**Problem requirements**
Look below for the line holding "Task: Click the Save file disk icon" and the line holding "This screenshot has height=468, width=428.". Transcribe exactly those lines and all lines between them, nothing more.
[[ Dataset records, beginning ]]
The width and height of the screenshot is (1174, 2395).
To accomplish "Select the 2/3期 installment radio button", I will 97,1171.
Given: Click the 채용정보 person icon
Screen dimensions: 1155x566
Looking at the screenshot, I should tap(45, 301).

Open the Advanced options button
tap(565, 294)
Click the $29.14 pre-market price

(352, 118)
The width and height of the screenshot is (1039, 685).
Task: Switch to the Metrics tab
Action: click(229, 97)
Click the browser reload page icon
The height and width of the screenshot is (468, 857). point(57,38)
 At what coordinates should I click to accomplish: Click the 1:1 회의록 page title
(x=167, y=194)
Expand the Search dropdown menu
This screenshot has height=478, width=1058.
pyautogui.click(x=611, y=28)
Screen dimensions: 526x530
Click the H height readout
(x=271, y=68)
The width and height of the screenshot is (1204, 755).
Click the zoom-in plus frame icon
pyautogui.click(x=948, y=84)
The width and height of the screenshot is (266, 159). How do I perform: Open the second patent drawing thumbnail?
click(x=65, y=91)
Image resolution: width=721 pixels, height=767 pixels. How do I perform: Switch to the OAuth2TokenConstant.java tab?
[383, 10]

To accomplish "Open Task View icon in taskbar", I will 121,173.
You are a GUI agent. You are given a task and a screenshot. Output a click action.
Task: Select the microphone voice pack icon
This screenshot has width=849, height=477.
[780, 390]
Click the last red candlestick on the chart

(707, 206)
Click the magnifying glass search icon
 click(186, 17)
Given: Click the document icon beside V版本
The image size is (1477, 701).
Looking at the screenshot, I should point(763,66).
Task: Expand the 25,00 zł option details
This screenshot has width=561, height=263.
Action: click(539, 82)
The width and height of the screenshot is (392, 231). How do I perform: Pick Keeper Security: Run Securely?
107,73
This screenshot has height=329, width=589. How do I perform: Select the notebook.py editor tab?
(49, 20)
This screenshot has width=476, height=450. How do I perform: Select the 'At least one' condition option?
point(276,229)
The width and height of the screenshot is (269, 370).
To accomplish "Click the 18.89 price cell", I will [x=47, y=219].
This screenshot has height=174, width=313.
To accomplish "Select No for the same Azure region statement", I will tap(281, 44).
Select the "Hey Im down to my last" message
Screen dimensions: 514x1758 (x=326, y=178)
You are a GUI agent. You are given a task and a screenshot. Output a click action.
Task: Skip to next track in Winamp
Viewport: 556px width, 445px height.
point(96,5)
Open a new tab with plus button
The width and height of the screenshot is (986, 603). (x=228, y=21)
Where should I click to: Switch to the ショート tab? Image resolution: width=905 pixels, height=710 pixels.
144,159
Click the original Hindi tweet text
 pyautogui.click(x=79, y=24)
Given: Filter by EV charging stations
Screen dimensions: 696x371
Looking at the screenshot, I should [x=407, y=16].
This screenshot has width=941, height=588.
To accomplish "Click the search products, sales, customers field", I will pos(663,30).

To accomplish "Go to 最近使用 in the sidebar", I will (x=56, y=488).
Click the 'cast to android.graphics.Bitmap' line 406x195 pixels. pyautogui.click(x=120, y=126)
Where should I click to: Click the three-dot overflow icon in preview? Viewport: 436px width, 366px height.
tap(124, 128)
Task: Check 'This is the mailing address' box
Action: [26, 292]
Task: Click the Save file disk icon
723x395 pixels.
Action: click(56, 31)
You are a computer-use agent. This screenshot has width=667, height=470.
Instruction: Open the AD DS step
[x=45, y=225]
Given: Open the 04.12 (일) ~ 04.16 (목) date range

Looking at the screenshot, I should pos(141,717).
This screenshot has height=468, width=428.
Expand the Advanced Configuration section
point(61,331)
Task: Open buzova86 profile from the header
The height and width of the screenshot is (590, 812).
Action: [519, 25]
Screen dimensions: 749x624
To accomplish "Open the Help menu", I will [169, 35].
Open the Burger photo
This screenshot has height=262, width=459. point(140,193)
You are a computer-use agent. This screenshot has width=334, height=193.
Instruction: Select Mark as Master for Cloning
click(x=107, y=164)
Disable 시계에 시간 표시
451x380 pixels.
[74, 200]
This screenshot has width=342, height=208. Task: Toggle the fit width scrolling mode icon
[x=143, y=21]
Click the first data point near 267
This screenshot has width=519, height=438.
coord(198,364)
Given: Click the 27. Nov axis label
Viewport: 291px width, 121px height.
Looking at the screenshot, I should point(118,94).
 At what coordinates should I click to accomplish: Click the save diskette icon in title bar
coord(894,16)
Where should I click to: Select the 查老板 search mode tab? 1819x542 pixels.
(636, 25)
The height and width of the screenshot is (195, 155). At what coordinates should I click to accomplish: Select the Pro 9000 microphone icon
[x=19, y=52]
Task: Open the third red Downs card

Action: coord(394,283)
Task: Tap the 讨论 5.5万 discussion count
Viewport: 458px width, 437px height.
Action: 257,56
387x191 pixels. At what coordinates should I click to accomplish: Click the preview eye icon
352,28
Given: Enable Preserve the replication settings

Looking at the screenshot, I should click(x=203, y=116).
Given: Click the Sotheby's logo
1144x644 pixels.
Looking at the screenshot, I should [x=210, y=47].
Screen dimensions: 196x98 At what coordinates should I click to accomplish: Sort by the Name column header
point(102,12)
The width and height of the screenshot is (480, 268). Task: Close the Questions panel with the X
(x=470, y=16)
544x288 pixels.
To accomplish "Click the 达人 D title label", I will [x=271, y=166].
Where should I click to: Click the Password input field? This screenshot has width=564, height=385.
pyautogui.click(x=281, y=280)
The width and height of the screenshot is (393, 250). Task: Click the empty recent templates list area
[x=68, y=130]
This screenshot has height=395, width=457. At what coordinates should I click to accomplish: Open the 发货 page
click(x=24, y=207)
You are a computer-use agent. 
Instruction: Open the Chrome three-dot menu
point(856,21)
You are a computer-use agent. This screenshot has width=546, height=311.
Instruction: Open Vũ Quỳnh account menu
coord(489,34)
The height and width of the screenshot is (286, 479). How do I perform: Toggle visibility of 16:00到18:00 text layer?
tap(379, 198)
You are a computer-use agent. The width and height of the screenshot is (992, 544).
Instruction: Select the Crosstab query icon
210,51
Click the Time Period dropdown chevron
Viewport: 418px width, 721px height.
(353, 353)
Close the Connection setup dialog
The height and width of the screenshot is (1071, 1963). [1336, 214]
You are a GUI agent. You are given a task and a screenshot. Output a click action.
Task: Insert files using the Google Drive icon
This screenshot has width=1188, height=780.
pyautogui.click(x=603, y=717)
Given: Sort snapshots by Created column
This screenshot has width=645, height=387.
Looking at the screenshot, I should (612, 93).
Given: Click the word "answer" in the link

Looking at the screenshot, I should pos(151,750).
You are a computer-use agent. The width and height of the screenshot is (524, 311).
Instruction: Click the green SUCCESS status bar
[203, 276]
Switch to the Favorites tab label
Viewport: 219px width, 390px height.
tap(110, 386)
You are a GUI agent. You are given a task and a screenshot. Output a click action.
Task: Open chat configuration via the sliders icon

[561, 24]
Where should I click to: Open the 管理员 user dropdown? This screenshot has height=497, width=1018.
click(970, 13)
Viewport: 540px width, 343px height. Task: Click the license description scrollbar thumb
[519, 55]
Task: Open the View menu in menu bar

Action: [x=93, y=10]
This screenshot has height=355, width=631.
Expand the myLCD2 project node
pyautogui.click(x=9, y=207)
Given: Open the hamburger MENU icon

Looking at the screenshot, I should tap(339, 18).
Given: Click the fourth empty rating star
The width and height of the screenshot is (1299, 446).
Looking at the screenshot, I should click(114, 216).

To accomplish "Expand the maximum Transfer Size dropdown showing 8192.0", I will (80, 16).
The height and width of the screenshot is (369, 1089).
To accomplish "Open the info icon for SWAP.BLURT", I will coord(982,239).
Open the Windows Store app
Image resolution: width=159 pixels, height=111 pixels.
[[ Dataset records, end ]]
**Response area**
Task: Click the Save file disk icon
723x395 pixels.
Action: click(56, 31)
You are a computer-use agent. This screenshot has width=667, height=470.
Instruction: Open the AD DS step
[x=45, y=225]
Given: Open the 04.12 (일) ~ 04.16 (목) date range

Looking at the screenshot, I should pos(141,717).
This screenshot has height=468, width=428.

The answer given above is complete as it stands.